First note that if $a_n/b_n \to c$, then that implies that for every $\varepsilon > 0$, there exists an $N \in \mathbb{N}$ such that if $n \in \mathbb{N}$ satisfies $n \ge N$, then $|a_n/b_n - c| < \varepsilon.$ This has to be true for every $\varepsilon > 0$, so it must be true for $\varepsilon = c$ as well (as $a_n/b_n$ is a ratio of two positive numbers).

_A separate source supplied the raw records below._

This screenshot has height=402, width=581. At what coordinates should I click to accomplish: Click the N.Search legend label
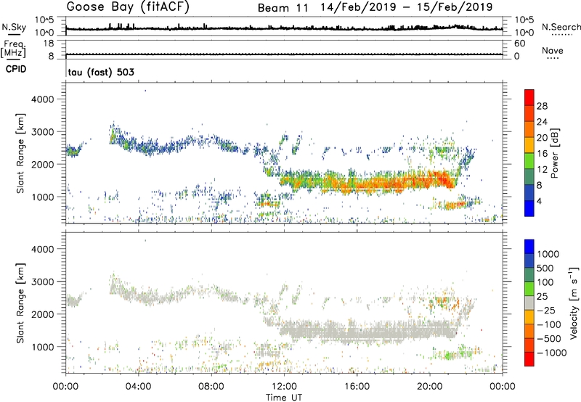click(561, 26)
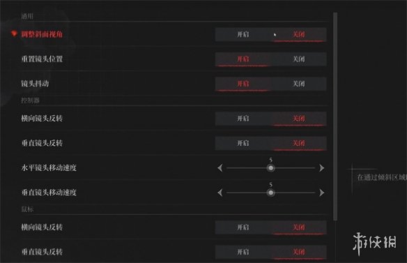Choose 关闭 for controller 垂直镜头反转
Viewport: 407px width, 263px height.
(x=298, y=143)
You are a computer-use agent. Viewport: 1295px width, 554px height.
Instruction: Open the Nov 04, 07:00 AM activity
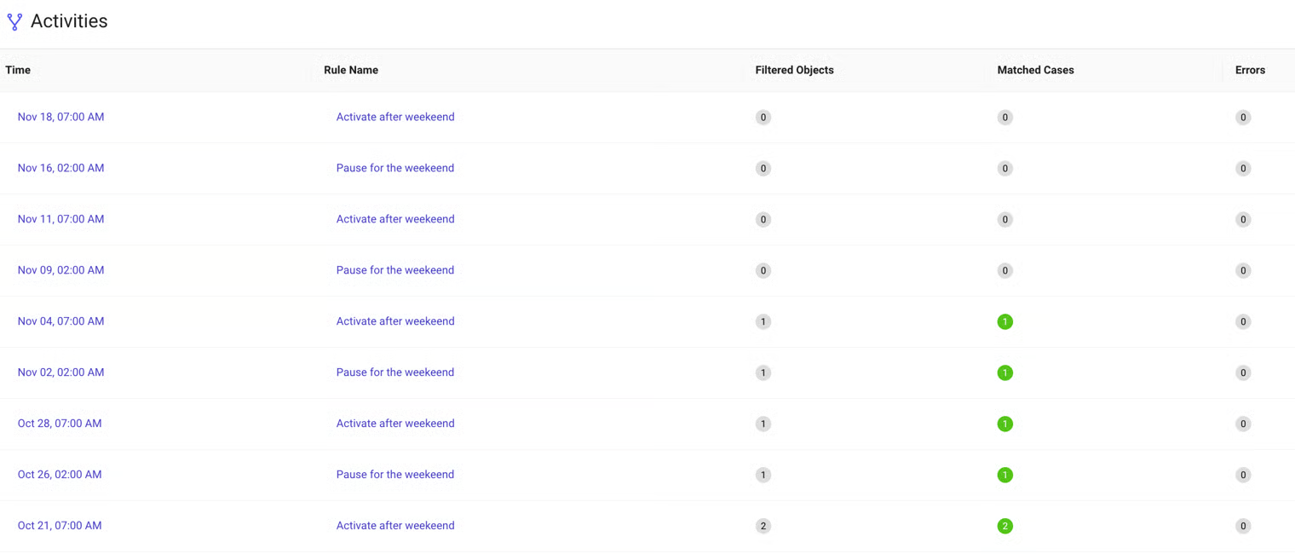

Therefore, we have that $$\frac{a_n}{b_n} - c \le \left| \frac{a_n}{b_n} - c \right| < c,$$ where we applied the triangle inequality. So we have that $$\frac{a_n}{b_n} \le 2c \implies a_n \le 2cb_n. \quad\text{(for large enough }n)$$ By the Series Comparison Test, this tells us that if $\sum b_n$ converges, then $\sum a_n$ converges as well. Note that we also have that $$c - \frac{a_n}{b_n} \le \left| c - \frac{a_n}{b_n} \right| < c/2,$$ where we applied the triangle inequality. Using similar algebra as before, we get that $b_n \le \tfrac{2}{c} a_n$. By the Series Comparison Test, if $\sum a_n$ converges, then $\sum b_n$ will converge as well.
I do not have a teacher/professor, and I am just self-studying so I am looking for feedback on the proof above. Thank you, and feel free to be as pedantic as you would like.